◆ What the exercise asks: The records below need to be repeated exactly, with every picture left out.

** Material provided follows **

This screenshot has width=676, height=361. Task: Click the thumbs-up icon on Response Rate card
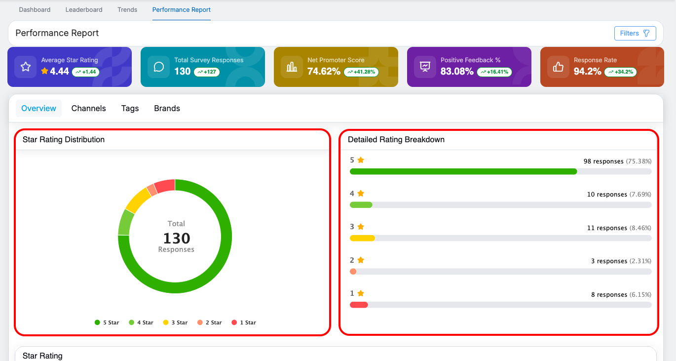[x=558, y=67]
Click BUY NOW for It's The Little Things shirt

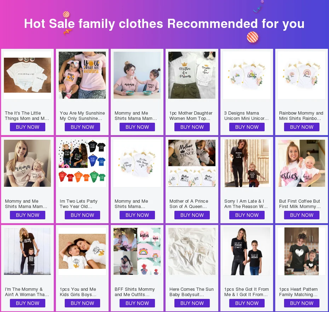(x=28, y=127)
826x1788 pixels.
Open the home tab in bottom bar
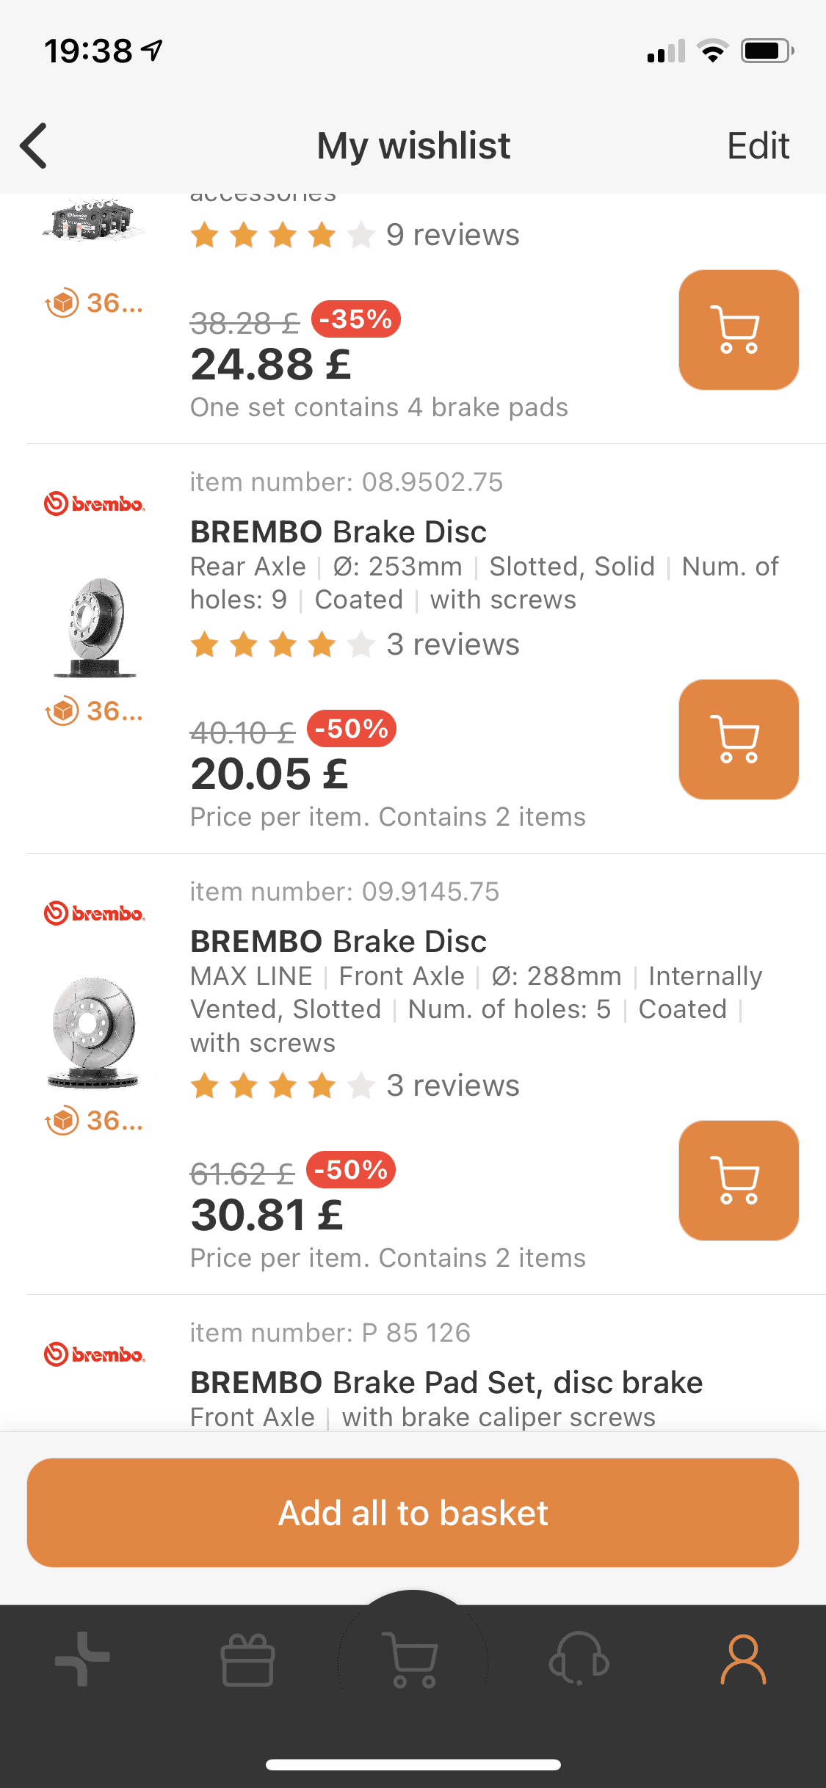(82, 1659)
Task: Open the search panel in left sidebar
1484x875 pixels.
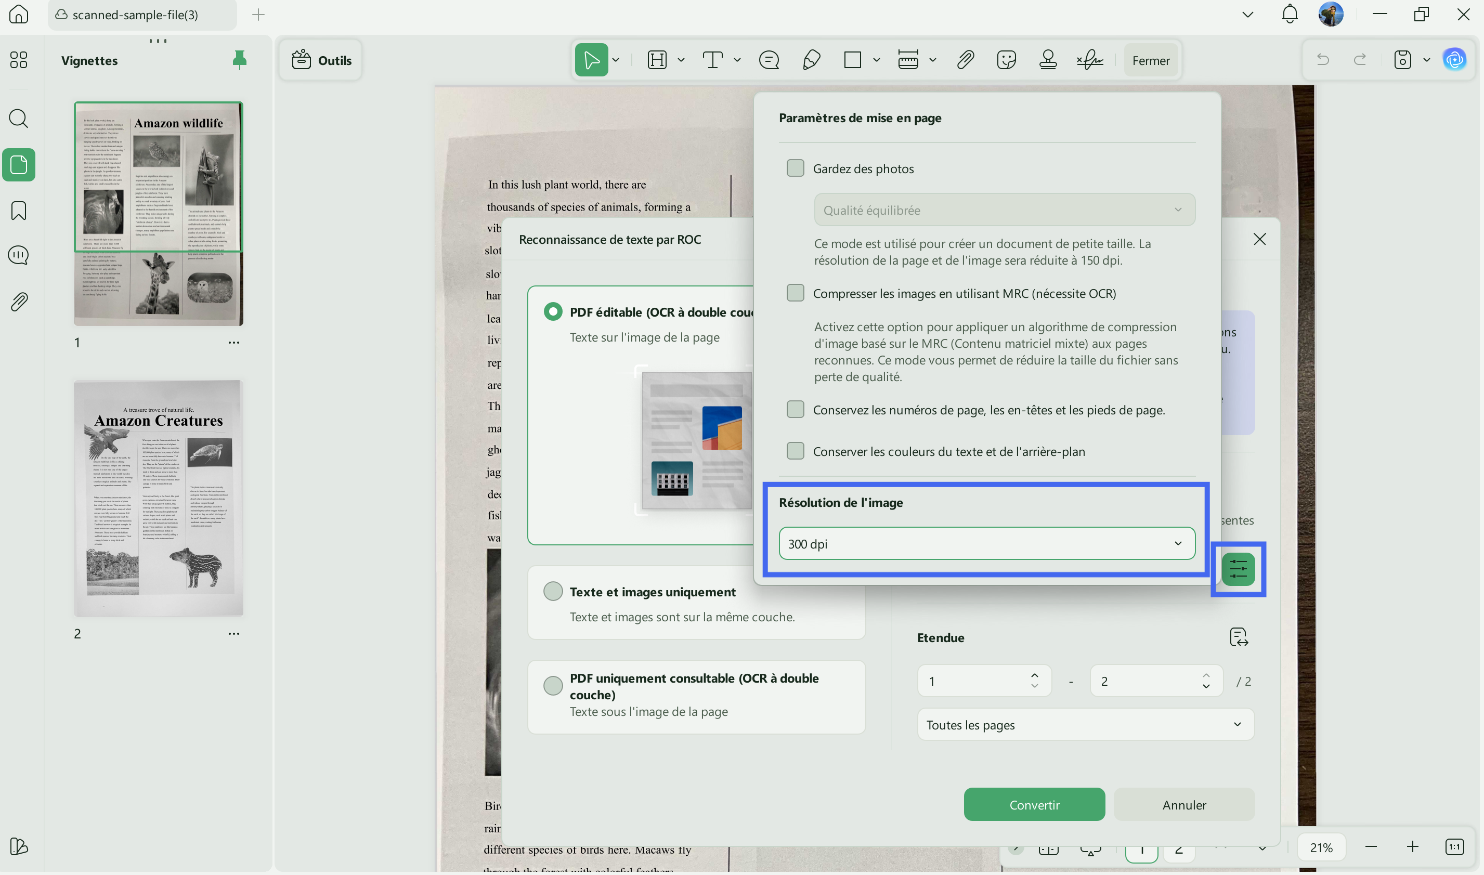Action: point(19,119)
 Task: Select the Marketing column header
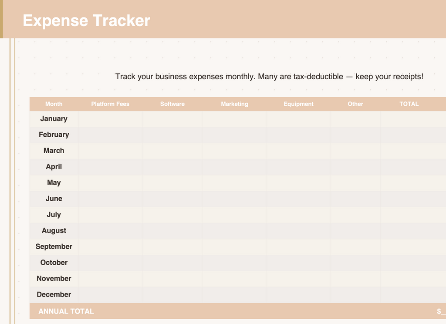click(x=235, y=104)
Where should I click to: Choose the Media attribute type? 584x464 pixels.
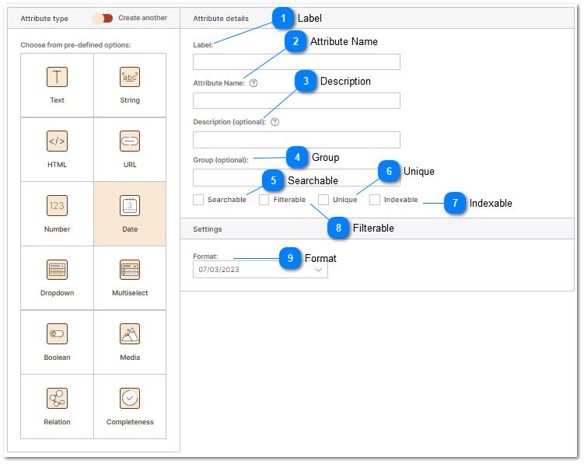point(130,335)
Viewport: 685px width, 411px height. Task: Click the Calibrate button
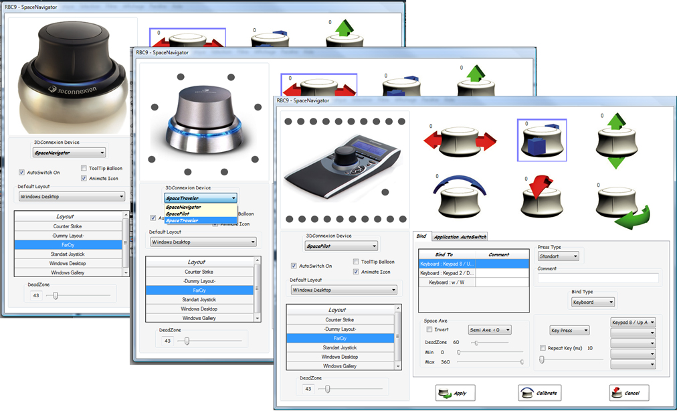(540, 393)
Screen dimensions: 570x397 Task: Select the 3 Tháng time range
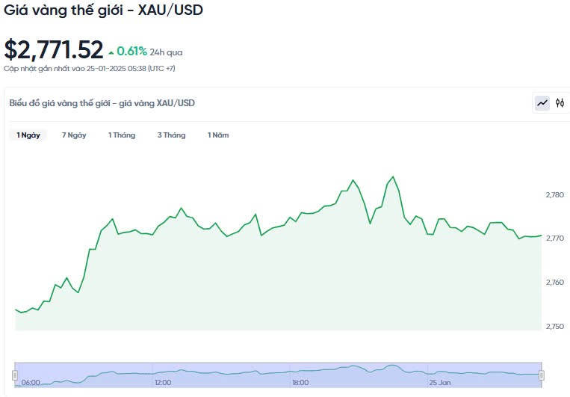point(171,135)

** End of Material provided **

◆ Result of this task:
This screenshot has width=676, height=361. Task: Click the thumbs-up icon on Response Rate card
[x=558, y=67]
Click BUY NOW for It's The Little Things shirt

(x=28, y=127)
826x1788 pixels.
Open the home tab in bottom bar
(82, 1659)
Task: Open the search panel in left sidebar
1484x875 pixels.
Action: point(19,119)
 Task: Select the Marketing column header
click(x=235, y=104)
Where should I click to: Choose the Media attribute type? 584x464 pixels.
point(130,335)
Viewport: 685px width, 411px height. Task: Click the Calibrate button
(540, 393)
Screen dimensions: 570x397 Task: Select the 3 Tháng time range
point(171,135)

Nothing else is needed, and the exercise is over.